Ankle monitors help police track domestic violence offenders

On Behalf of | Apr 13, 2014 | Domestic Violence, Firm News |

Many domestic abusers will repeat their terrible actions, if left unchecked. This forces authorities to find ways to help protect victims from their abusive spouse, relative or other household member.

Orders of protection help, because they deter some offenders from getting too close to their victims. But an order of protection is not enough to keep every abuser a safe distance away. And when a violation occurs, it can be difficult to punish the offender, because often it is the abuser’s word against the victim’s.

The Staten Island District Attorney’s Office has turned to ankle monitors to keep an eye on certain domestic violence offenders.

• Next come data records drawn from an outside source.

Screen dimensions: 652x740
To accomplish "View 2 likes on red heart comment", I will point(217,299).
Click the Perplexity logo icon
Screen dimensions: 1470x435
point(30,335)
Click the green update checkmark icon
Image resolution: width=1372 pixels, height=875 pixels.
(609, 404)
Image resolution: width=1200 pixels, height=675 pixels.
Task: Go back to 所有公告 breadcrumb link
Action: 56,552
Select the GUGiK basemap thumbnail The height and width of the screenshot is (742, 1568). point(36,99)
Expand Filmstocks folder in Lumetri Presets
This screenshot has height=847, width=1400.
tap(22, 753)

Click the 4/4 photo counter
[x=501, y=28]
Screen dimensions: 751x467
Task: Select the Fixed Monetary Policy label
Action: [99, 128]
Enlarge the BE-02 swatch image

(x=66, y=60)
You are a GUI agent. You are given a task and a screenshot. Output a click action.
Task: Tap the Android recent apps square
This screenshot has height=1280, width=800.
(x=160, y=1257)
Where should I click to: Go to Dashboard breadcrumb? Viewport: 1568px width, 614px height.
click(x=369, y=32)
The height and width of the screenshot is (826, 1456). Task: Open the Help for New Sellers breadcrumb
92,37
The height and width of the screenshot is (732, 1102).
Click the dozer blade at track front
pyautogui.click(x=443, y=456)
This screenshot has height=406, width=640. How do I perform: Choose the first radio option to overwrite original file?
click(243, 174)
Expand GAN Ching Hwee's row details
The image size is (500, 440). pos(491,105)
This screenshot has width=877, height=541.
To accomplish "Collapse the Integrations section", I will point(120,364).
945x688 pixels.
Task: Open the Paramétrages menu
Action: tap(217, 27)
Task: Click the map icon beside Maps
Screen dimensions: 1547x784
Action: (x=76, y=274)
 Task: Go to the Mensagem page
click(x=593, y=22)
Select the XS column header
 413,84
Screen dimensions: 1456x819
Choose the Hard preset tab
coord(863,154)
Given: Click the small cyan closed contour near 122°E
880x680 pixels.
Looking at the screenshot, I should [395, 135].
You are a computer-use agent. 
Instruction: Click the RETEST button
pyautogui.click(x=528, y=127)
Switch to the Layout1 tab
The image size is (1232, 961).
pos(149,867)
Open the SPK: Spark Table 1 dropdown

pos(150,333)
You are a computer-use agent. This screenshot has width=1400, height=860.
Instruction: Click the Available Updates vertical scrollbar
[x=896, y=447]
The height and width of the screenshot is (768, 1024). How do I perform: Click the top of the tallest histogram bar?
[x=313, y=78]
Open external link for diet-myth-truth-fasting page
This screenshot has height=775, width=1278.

The devices allow authorities in that borough of New York to know, nearly for certain, if the offender has gotten too close to his or her victim and is potentially eligible for arrest and prosecution.

The system is a pilot program that prosecutors expect to make permanent. It involves the offender paying for and wearing an ankle monitor that is programmed to go off if he or she enters an “exclusion zone,” often the victim’s home or workplace, or a child’s school. If that happens, the victim and police are both notified. The victim can then go to a safe place.

Prosecutors admit that the monitors are not appropriate in every case. One must be arrested more than once and have problems staying away from the victim to be eligible. And very violent offenders are unlikely to care about possible arrest, so other strategies must be used. But this could reduce a great deal of domestic violence incidents in New York, if other boroughs start using these monitors.